Not only can I not find a way to buy the software on their site, their phone has been disconnected..... Not a good start. Any other software recommendations, or a known place to buy this one?
Don't know what is up with the phone, but got an email that the writer of the software will be giving me a call to ask a few questions and get me setup ( that's cool, I could use a little hand holding :)  I'll let you know how things progress...

Thanks for the help so far guys!
Ok, so David (the software writer) at SANtools is helping me out with this. I'm putting an adaptec scsi card in a workstation, plugging in the drives, and running the verify. He gave me his number so I can get help when I'm ready to run this. Not sure when I'll do it (Hopefully tonight, I need to acquire a scsi card and adapters)  But I will certainly keep you posted. Thanks again.
No harm done.  I was simply adding a solution I have encountered over the years.  I have added your suggestion of my list of things to become familiar with to broaden my horizons.  Thanks and good luck!
Avatar of Shespawn
Shespawn

There are a few other options I have run into to repair this problem.
First, it is quite possible you replaced a bad drive with another bad drive. It does happen.
There is a possibility that your controller needs an update.

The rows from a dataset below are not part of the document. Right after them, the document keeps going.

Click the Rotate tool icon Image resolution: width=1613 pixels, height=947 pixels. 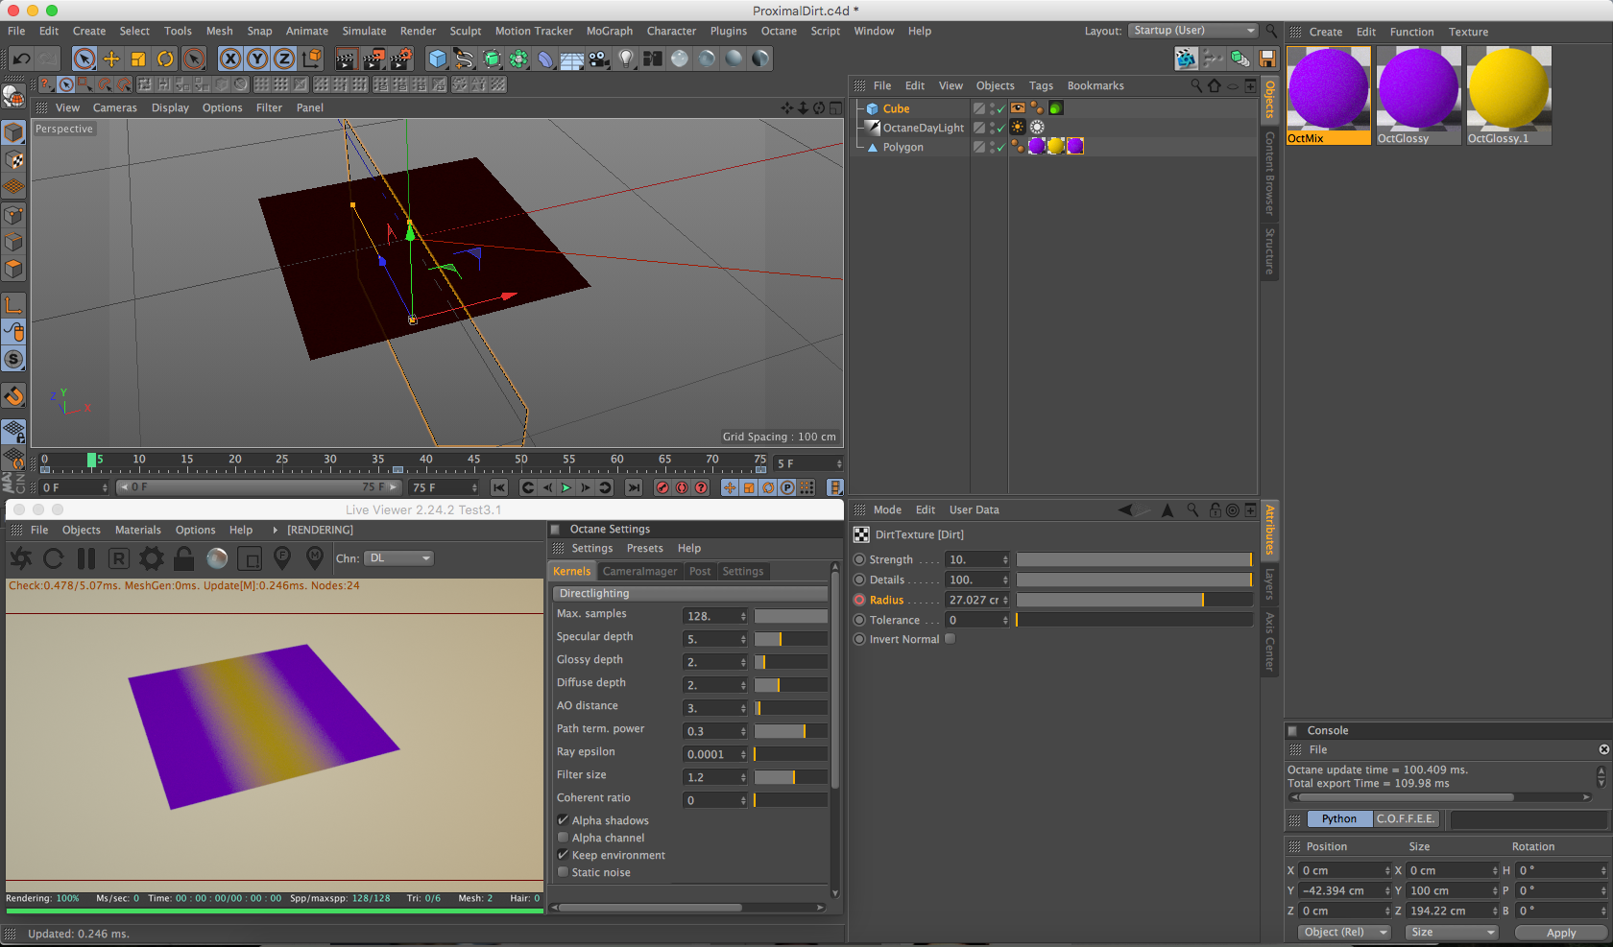click(165, 59)
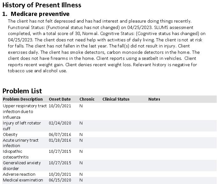Image resolution: width=217 pixels, height=184 pixels.
Task: Click the 02/24/2020 onset date cell
Action: pos(60,123)
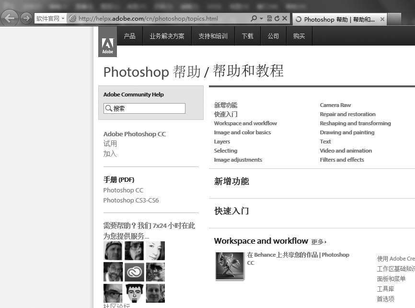Select the 下载 navigation menu item
Image resolution: width=415 pixels, height=308 pixels.
click(x=247, y=36)
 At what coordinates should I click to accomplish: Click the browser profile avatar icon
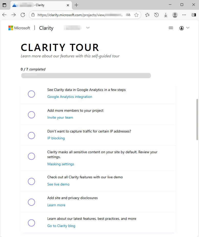(175, 15)
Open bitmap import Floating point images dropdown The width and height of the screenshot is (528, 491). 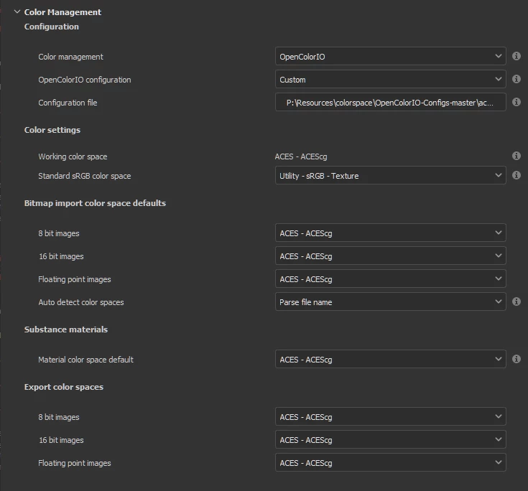[x=390, y=279]
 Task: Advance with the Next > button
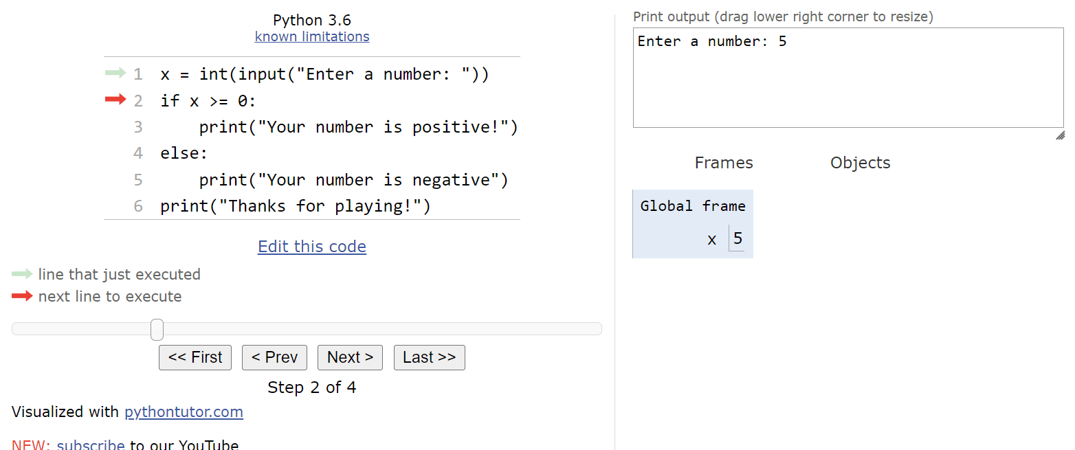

Finally, my favorite.... since you have a backup, try re-seating the drives.  Make sure you number them so you know which drive came from where pop-em out and put them right back where they belong.  You can of course also try to re-seat your controller card when you do this.
And of course, CHKDSK is your friend :)
Sorry, a number of problems in the way of this. But I now have a system built with the SANtools installed and registered, and a scsi card that sees the HD individually. I think I am set to give this a try again this weekend....
SANTools was great at taking care of the bad blocks and getting the disks to rebuild. Thanks!